Tal interpretação é um ambiente muito fluído para a cultura cartorial, falta critérios objetivos e deixa o mundo escritório totalmente desconfortável, por não ter esta visão clara e objetiva da atividade de execução das tarefas de manutenção.
Você pode estar pensando, mas esta classificação tem algum efeito prático? E a resposta é: sim!!! a manutenção preventiva pode ser aprovada para retorno ao serviço por um MMA (RBAC 43.7 e RBAC 65.85). Alguns operadores optam por ter alguém administrando a manutenção de suas aeronaves e, um MMA, além de acompanhar todos os programas das aeronaves, a manutenção contratada, pode sim fazer tarefas de baixa complexidade e no caso a manutenção preventiva é uma delas.
3 – CONCLUSÃO
Os fatos que descrevi acima tem muito a ver com a aviação executiva e de forma alguma é um modelo que representa todos. Acredito que as companhias aéreas e as organizações de manutenção maiores, com sistemas mais organizados de operação, estão menos sujeitas a diversos pontos levantados aqui, mas sem dúvida, sofrem com a interpretação restritiva.
Também gostaria de ressaltar que a ANAC vem fazendo várias ações que vem melhorando o mercado aeronáutico como um todo e, algumas críticas pontuais que fiz, em nada tem a ver com estes esforços.
Toda vez que nós brasileiros pensamos em uma melhoria, qualquer que seja ela, que envolva atividade do Estado, pensamos logo em criar uma regra, mas no caso do RBAC 43 mudanças neste regulamento só farão com que nos afastemos, cada vez mais, de um padrão internacional.
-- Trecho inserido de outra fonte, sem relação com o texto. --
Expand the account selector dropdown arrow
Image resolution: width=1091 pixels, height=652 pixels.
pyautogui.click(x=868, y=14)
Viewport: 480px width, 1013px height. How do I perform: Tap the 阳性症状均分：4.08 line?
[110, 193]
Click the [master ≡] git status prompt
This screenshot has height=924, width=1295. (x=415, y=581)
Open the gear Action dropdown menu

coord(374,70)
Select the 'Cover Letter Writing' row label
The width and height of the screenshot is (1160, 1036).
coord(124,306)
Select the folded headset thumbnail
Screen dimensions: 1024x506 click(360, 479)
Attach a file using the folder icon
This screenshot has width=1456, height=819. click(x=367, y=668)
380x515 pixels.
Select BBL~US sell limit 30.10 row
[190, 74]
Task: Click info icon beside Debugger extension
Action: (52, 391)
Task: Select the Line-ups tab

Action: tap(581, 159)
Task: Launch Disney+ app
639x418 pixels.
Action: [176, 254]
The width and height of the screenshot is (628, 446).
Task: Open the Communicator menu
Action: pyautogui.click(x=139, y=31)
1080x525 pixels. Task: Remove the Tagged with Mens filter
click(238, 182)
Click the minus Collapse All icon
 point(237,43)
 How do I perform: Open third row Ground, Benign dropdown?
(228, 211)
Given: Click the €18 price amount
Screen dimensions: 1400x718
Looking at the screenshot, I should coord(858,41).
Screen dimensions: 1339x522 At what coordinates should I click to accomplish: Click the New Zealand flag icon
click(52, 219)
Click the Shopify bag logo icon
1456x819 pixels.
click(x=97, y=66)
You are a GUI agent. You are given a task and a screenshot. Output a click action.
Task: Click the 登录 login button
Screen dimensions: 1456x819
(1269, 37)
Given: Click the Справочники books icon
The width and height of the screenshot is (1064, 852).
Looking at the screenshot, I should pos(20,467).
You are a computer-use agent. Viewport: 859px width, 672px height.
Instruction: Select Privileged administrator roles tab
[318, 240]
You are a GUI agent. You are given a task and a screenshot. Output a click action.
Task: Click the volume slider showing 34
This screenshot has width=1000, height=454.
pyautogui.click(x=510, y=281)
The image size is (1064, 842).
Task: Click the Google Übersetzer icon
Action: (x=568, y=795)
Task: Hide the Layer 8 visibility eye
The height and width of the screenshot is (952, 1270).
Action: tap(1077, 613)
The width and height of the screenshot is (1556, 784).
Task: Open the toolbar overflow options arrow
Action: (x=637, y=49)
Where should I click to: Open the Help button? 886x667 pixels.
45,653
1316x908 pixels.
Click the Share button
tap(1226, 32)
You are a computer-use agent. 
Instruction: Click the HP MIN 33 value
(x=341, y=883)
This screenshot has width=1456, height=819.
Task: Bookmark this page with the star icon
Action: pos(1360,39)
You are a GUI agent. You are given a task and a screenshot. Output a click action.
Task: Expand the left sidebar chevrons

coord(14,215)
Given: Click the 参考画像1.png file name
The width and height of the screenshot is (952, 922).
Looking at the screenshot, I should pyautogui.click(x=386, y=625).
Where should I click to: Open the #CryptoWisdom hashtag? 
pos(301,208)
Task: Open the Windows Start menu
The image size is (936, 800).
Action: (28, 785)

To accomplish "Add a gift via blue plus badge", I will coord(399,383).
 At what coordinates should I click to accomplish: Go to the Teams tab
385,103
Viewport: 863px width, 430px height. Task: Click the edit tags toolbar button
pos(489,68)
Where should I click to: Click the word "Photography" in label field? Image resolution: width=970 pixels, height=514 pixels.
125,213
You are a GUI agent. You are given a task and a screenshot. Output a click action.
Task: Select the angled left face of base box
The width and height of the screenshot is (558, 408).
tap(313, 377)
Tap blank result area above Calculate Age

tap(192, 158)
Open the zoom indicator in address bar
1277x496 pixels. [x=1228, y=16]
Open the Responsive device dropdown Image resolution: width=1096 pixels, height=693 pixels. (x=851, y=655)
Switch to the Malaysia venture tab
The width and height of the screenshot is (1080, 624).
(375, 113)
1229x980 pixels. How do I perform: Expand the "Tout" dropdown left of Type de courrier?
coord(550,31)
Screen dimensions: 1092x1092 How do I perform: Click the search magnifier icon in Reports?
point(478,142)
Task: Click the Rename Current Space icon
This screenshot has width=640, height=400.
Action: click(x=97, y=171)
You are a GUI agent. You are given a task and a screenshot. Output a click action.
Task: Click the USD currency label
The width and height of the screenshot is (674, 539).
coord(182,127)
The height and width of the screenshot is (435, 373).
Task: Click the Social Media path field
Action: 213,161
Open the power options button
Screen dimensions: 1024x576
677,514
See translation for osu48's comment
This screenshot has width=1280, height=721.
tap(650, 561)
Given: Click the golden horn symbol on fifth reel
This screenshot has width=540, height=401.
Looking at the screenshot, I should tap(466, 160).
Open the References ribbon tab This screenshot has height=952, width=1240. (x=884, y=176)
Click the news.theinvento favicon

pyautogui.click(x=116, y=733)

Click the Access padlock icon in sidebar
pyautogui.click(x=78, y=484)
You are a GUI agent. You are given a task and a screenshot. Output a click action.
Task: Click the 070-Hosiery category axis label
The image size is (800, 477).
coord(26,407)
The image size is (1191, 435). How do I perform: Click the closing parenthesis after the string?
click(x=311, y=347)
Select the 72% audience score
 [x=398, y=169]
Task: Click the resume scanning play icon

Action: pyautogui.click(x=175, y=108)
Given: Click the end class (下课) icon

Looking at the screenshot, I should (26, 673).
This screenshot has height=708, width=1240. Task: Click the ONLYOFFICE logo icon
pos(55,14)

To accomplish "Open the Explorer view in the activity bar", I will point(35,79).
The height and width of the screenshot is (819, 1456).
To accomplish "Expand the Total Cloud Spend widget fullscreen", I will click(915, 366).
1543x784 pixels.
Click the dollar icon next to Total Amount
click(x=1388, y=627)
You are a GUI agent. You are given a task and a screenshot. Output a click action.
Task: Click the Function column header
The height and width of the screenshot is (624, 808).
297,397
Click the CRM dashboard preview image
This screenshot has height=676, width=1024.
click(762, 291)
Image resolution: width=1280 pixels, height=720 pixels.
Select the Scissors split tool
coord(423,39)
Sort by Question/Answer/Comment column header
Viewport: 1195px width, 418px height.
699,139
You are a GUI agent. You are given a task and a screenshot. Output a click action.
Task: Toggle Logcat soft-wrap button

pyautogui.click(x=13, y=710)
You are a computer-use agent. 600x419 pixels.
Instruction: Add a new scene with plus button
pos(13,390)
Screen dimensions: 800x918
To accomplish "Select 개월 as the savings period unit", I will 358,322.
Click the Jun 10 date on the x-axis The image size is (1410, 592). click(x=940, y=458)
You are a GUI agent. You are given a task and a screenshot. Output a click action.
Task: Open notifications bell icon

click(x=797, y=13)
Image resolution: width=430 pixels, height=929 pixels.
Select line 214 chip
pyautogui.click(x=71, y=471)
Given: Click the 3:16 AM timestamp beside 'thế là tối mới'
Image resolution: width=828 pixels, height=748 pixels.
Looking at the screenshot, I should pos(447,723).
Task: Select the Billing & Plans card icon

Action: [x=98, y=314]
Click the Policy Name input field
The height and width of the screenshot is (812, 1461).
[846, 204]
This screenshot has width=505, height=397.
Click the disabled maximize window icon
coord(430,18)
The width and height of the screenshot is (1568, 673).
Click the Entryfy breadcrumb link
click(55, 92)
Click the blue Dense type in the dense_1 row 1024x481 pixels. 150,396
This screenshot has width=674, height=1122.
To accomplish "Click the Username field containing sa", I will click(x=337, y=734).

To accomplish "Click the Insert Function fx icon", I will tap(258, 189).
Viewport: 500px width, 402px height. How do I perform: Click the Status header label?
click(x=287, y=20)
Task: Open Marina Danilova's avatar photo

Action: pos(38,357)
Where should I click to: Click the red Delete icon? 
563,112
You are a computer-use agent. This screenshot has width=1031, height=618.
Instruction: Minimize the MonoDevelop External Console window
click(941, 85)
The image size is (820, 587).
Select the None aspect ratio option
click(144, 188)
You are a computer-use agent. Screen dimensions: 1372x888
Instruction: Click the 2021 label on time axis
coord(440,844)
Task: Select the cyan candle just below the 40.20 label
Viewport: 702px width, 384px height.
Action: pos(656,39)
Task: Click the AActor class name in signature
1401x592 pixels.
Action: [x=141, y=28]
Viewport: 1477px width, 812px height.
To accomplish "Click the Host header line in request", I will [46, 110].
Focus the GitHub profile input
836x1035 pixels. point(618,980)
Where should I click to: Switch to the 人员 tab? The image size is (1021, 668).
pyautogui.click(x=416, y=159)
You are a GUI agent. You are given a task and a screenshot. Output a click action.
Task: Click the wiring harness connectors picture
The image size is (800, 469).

De verdade, o problema não está na regra (apesar que existem alguns pontos a serem discutidos) e sim em como ela é interpretada, os americanos pensam em negócios em um mercado em crescimento e expansão; por outro lado nós pensamos em nos defender de uma relação indivíduo X Estado cercada de muita desconfiança.
Um Servidor Público Concursado passa por uma prova com alto grau de dificuldade para acessar a posição desejada e, isso por si só, faz com que haja uma seleção de excelentes potenciais que ingressam na administração pública, porém a falta de uma estrutura adequada, aliada a esta relação com a sociedade um tanto desgastada, são motivos para a adoção de uma postura um tanto defensiva, que reflete em uma interpretação tão cartorial.
Este Agente do Estado é revestido de “fé pública” e seus atos devem estar alinhados com os princípios constitucionais da administração pública, o que é um privilégio, mas também uma responsabilidade.
É inegável que o nível de interação da ANAC com os diversos segmentos, tanto do Mercado Aeronáutico, em geral, como com as demais Autoridades tem muito a acrescentar com a nossa atividade, inclusive com o nosso conhecimento e formação.
Tenho certeza de que somos um país um tanto novo, com uma sociedade que teve que se desenvolver, rapidamente, ante a necessidade de crescimento econômico que já ocorreu no passado e, que logo, estaremos mais bem alinhados no que tange a nossa atividade e operação. Ao escrever este material penso apenas em contribuir com a nossa atividade profissional e não em ser o dono da verdade, interpretações restritivas como as que existem hoje, punem quem quer trabalhar corretamente e premia aqueles que pouco se preocupam com as regras.